Au moment de choisir votre Toyota Land Cruiser, la question du moteur ne se posera pas longtemps puisque Toyota n'en propose qu'un seul, en l'occurrence un 4 cylindres 3.0 D-4D de 173 ch. Avec lui sous le capot, n'espérez pas des accélérations vraiment franches. En revanche, ses 410 Nm de couple disponibles entre 1.600 et 2.800 tr/mn lui offrent de belles reprises, idéales pour dépasser en toute sérénité, et ce malgré les 2.090 kg de l'auto. Par ailleurs, nous avons trouvé que ce moteur était mieux insonorisé que le précédent, bien que toujours un peu bruyant à plein régime. A choisir, nous vous conseillons plutôt la boîte automatique à 5 rapports (2.000 euros en option sur Légende et Lounge ou de série sur Lounge Pack Premium), bien plus agréable que la boîte manuelle proposée en entrée de gamme.


Rien à redire en revanche, avec en moyenne 8,1 l/100 km en cycle mixte, soit 214 g/km de CO2, et pas plus de 11,5 l/100 km lors de notre essai réalisé sur route montagneuse. Enfin, en bon tout-terrain, le Land Cruiser possède une transmission intégrale permanente, un blocage de différentiel et la possibilité de passer en gamme courte.


La vraie différence entre le nouveau et l'ancien Toyota Land Cruiser vient de son comportement routier. Certes, le 4x4 nippon n'a pas l'agilité d'un BMW X5, mais il s'en sort à présent correctement et dans un grand confort. Ses prises de roulis son moins prononcées que par le passé et sa direction, bien qu'un peu floue, offre désormais un meilleur ressenti. Quant à son freinage, il est à la fois efficace et endurant. Reste que le terrain de prédilection du Toyota Land Cruiser se situe hors des sentiers battus : sur la terre, entre les pierres ou encore dans la boue. Des endroits où il profite bien sûr de ses 4 roues motrices, mais aussi de ses nombreuses aides à la conduite.

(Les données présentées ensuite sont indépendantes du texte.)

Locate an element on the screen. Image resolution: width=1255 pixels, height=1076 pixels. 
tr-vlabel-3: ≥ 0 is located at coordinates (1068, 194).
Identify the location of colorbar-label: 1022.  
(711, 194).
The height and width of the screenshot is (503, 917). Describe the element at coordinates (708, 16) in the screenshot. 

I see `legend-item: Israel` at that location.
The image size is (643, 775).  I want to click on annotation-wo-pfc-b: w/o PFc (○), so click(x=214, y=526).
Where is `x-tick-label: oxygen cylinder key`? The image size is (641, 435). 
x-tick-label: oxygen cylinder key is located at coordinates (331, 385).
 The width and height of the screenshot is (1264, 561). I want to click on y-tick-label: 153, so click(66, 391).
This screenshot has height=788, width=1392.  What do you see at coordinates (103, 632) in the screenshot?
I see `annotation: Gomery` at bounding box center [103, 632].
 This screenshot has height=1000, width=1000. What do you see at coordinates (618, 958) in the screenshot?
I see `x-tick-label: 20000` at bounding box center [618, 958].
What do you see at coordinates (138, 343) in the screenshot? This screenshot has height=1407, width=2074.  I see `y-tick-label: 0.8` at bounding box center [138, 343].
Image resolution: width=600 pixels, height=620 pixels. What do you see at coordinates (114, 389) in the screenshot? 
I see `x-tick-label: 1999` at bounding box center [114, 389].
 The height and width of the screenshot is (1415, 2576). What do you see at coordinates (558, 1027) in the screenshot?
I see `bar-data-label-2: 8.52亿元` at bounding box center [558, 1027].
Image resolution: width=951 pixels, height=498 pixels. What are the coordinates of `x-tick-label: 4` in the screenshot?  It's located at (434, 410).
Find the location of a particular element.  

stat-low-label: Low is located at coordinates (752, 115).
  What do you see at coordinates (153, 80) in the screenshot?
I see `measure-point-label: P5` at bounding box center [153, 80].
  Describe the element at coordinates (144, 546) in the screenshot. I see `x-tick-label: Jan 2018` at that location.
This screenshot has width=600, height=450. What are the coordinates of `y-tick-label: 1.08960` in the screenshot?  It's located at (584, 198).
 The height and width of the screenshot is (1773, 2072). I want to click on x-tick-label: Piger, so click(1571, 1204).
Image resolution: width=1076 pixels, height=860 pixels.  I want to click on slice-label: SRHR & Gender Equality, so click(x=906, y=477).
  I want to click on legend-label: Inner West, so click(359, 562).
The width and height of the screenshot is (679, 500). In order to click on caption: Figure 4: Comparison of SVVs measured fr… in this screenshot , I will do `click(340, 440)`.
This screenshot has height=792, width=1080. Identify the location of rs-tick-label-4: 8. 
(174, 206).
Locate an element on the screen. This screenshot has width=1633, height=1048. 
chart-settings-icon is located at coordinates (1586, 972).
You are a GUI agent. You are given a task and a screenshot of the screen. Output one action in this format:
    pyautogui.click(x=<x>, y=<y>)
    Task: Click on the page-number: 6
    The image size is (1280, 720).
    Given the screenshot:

Photo 31 : Essai Toyota Land Cruiser : le bon compromis


Parmi elles, la sélection multi-terrain dont les 4 modes pré-réglés jouent sur l'accélérateur, le degré d'intervention de l'électronique et le freinage, ou encore la possibilité d'avoir recours à 4 caméras (2 latérales, 1 frontale, 1 arrière) pour situer les obstacles autour du véhicule. A noter également, la présence d'un régulateur de progression au pas, d'une assistance à la descente et au démarrage en côte, ainsi que d'une suspension adaptative avec barres stabilisatrices actives. Des équipements que nous n'avons malheureusement pas pu tester efficacement, notre essai hors-piste s'étant limité à une simple sortie sur chemins caillouteux.


Au final, si le Toyota Land Cruiser se civilise un peu, il n'en conserve pas moins ses incroyables qualités de tout-terrain. De quoi ravir les amateurs de 4x4, qui apprécieront au passage le bon en avant fait par les matériaux présents dans l'habitacle. Quant aux équipements, notre modèle en finition Lounge profite notamment, de série, de la climatisation bi-zone, d'un toit ouvrant, de phares xénon adaptatifs, d'un régulateur de vitesse, de sièges cuir électriques, d'un système de navigation et d'une caméra de recul. De quoi faire grimper l'addition à 52.000 euros.

Les moins fortunés pourront, eux, se tourner vers la version 3 portes LeCap facturée 36.900 euros.